In a November cover story for The Weekly Standard, Geoffrey Norman discusses the unnerving heroin epidemic ravaging the back-road hamlets in Vermont.

Vermont seems, in the abstract, all wrong for this sort of thing. Isn’t heroin the drug of the urban underclass, project housing, and street gangs? Vermont is among the whitest states in the union, and not so many years ago it had more cows than people, more miles of dirt roads than paved. It is, in the general imagination, the home of Ben & Jerry’s and a place where people don’t cook cough syrup for meth, they boil maple sap for syrup.

And yet:

The chief of police of Burlington, the state’s only true city, recently estimated that some 15 to 20 organized dealer operations are working his part of the state. Most have ties to gangs in cities that include Detroit, Chicago, New York, and Philadelphia. They move enough of the drug to bring in almost a million and a half dollars every week. Not a lot by big-city standards but, then, the population of the entire state is barely more than 600,000 people.

As these rural towns have lost their character, which has historically been steeped in an ethos of hard work, pride, and ambition, Norman says these communities have been overrun with “unemployment, welfare, illegitimacy, and drugs.”

What is interesting is many addicts are recipients of public assistance, enabling their drug addictions. For example, one of the employees at the Mandala House, a private drug-treatment house for women, tells Norman: “If you are a single mom in Vermont and you have a cell phone, then you just need to dial 211 and you will be talking to a real person who will tell you what the [welfare] programs are and how you can get on them. You can be an addict and a mom and be taken care of.”

Dialing 211 opens the door to food stamps, child-care financial assistance, long-term care assistance, emergency basic needs, fuel assistance, housing assistance, TANF, and much more. As another Mandala House employee says, “We are enabling these people. We make it too easy for them.”

Norman also notes that of the 60 drug dealers nabbed in a recent bust in Bennington, Vermont, 50 of the dealers are on public assistance.

Though it is heroin that is currently wreaking havoc in small towns all across Vermont, Oklahomans could read Norman’s article and nod knowingly, simply substituting “methamphetamine” for “heroin.”

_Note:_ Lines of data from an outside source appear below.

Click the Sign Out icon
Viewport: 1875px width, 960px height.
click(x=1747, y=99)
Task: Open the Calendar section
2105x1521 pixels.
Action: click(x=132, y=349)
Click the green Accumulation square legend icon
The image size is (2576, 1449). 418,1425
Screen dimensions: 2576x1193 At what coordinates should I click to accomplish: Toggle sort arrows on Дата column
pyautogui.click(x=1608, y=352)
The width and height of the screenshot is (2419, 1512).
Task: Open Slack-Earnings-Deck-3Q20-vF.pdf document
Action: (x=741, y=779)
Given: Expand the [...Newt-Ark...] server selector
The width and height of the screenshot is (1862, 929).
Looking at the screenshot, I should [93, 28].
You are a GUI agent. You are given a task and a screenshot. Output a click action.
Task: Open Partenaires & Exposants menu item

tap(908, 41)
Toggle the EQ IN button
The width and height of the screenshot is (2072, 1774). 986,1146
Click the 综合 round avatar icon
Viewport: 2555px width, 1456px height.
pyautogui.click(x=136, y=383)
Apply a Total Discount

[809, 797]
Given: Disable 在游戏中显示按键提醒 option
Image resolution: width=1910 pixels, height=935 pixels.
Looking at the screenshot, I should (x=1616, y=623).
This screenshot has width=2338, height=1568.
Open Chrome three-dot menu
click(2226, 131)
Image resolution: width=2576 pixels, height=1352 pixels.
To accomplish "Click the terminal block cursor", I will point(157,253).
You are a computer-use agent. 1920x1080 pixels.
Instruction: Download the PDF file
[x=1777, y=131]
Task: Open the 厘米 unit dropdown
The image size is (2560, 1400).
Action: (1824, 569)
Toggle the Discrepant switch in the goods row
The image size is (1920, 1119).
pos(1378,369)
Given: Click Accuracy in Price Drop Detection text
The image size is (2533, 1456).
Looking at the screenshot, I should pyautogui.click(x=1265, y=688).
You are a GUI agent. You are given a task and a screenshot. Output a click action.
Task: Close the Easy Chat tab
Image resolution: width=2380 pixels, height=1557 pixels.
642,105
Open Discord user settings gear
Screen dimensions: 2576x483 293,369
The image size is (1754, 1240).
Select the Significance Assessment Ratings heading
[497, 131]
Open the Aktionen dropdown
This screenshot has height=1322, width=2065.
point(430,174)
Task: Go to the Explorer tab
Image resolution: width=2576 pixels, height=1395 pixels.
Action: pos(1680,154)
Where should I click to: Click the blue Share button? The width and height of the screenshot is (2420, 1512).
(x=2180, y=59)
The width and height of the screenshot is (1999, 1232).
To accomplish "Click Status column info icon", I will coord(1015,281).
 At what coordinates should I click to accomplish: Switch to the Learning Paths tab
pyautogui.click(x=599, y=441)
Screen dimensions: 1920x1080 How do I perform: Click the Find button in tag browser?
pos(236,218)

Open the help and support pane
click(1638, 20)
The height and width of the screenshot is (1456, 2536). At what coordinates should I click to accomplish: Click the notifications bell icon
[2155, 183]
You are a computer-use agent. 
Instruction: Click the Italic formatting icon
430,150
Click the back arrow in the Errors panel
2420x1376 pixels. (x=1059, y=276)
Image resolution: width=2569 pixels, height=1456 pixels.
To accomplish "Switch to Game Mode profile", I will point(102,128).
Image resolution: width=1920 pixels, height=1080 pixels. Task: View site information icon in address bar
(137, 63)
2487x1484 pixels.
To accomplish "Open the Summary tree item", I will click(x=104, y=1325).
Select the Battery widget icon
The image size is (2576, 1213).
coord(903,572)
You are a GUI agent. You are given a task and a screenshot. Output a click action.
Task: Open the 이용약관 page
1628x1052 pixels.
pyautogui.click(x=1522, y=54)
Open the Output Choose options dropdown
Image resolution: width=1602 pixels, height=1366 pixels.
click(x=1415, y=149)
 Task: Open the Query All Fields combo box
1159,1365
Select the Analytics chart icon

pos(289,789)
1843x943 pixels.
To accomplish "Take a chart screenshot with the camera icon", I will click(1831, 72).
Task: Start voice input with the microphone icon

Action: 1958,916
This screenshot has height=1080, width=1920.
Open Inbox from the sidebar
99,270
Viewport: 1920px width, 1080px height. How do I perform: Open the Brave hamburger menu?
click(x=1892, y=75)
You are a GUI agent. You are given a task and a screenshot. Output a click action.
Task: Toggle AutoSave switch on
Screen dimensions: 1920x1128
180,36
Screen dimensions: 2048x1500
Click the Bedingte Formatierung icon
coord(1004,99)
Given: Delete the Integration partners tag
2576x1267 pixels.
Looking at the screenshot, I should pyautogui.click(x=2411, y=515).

And as rural towns in Oklahoma and all over the country continue to die statistically and wither economically, paternalistic government programs replace what used to be thriving private-sector communities characterized by personal responsibility. Where government thrives at the expense of economic growth, the people populating these communities suffer as they become addicted to government assistance. Without work to build skills and character, rural towns are breeding generational poverty and hopelessness.

Until taxpayers and their elected officials get serious about policing welfare benefits so that they are only available to the neediest and most deserving, our rural communities will continue to decline and be increasingly undesirable places to live.

OCPA research fellow Wendy P. Warcholik (Ph.D., George Mason University) formerly served as an economist at the U.S. Department of Commerce’s Bureau of Economic Analysis, and was the chief forecasting economist for the Commonwealth of Virginia’s Department of Medical Assistance Services. She is a co-creator (with J. Scott Moody) of the Tax Foundation’s popular “State Business Tax Climate Index.”